Pancreatic ductal adenocarcinoma is one of the most lethal human cancers; despite intense efforts, there’s just no real effective way to treat it in most patients. Cancer biologist Julien Sage, PhD, focuses his research on understanding the internal signals that tell both healthy and cancerous cells when to divide and when to chill out, and I’ve written before about his work, conducted in collaboration with biologist Or Gozani, MD, PhD, on pancreatic cancer. Now, the Sage and Gozani groups have together published a study in Genes and Development that identifies another important protein player called SMYD2. As Sage explained to me in an email:
SMYD2 is highly expressed in many cancer types and previous work in cancer cell lines suggests that SMYD2 may be pro-oncogenic. The few validated targets for SMYD2 are very intriguing, as they include proteins involved in stress responses, cell cycle checkpoints, and cancer. Based on these observations, a number of academic groups and pharmaceutical companies are developing potent and specific inhibitors of this enzyme. Strikingly, however, there are still relatively few studies on SMYD2, indicating that this seemingly central enzyme in cancer is vastly understudied.
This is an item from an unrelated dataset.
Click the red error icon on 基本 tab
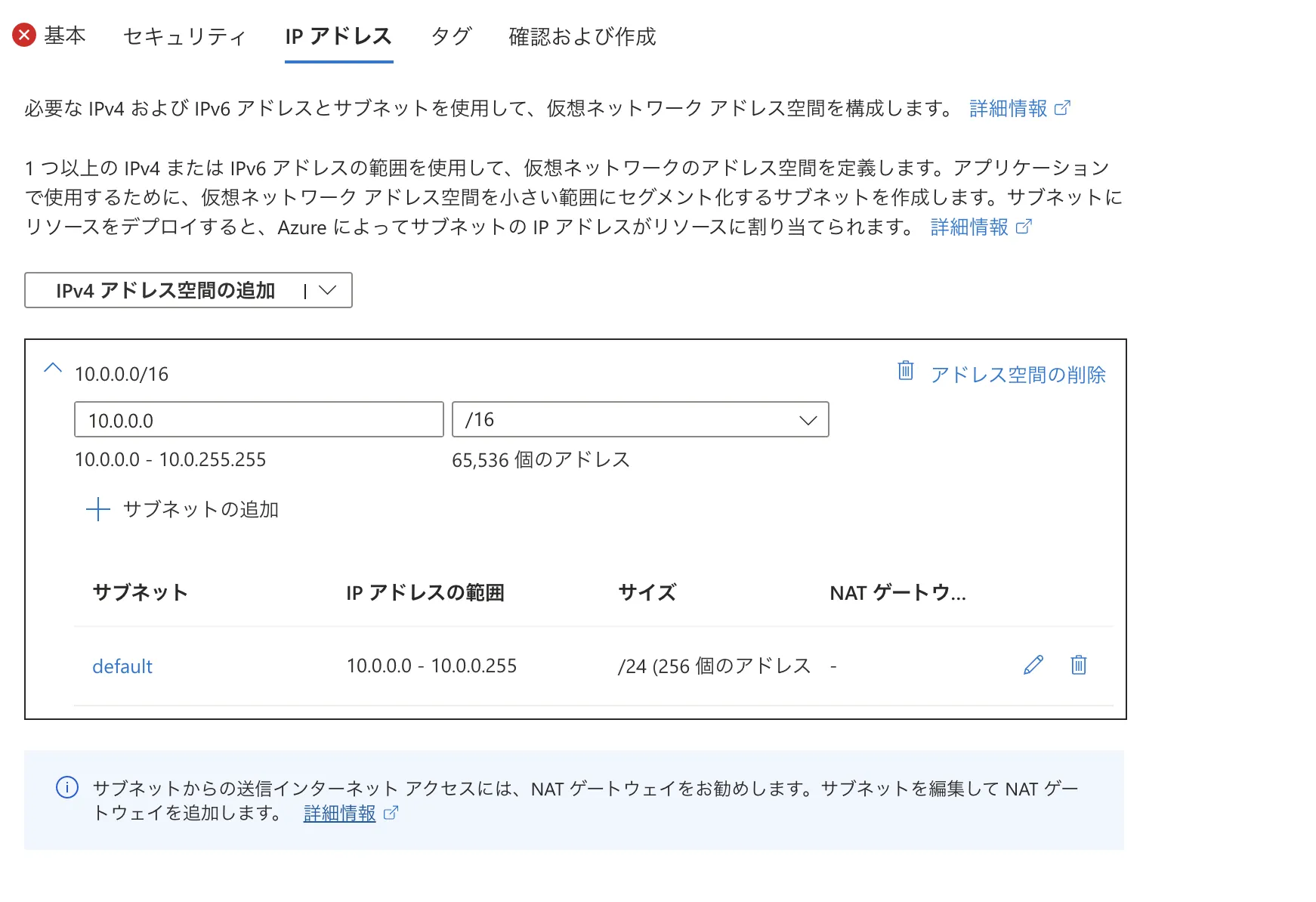The width and height of the screenshot is (1316, 902). (23, 35)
Sage and his colleagues, including Nicolas Reynoird, PhD, a former postdoctoral scholar in the Gozani lab, and Pawel Mazur, PhD, an instructor in the Sage lab, found that SMYD2 is highly expressed in human pancreatic ductal adenocarcinomas. Furthermore, loss of SMYD2 expression slows the growth of cancer cells and reduces inflammation in a mouse model of the disease. Finally, they identified another protein called MK3 (or MAPKAPK3, for you sticklers in the audience) as a target of SMYD2 signaling. MK3 is known to promote inflammation, but this is the first time it’s been implicated in pancreatic cancer.
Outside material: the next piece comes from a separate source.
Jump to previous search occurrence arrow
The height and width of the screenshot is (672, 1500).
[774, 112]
Taken together, the data suggest new ways to target the disease. As Sage explained:
Because a number of SMYD2 targets are involved in stress responses, we hypothesized that SMYD2 may integrate the cellular response to stress; in particular, we thought that loss of SMYD2 may impair the ability of cancer cells to evade chemotherapy. Indeed, using both a small molecule inhibitor of SMYD2 and genetic approaches, we show that blocking SMYD2 function cooperates with common chemotherapeutics to target pancreatic cancer in cellular and mouse models.
Much more research needs to be done, Sage cautions. But the study adds to a growing body of evidence that combination therapies that deliver a one-two punch to cancer cells by simultaneously targeting two or more important pathways may be the key to tackling the disease.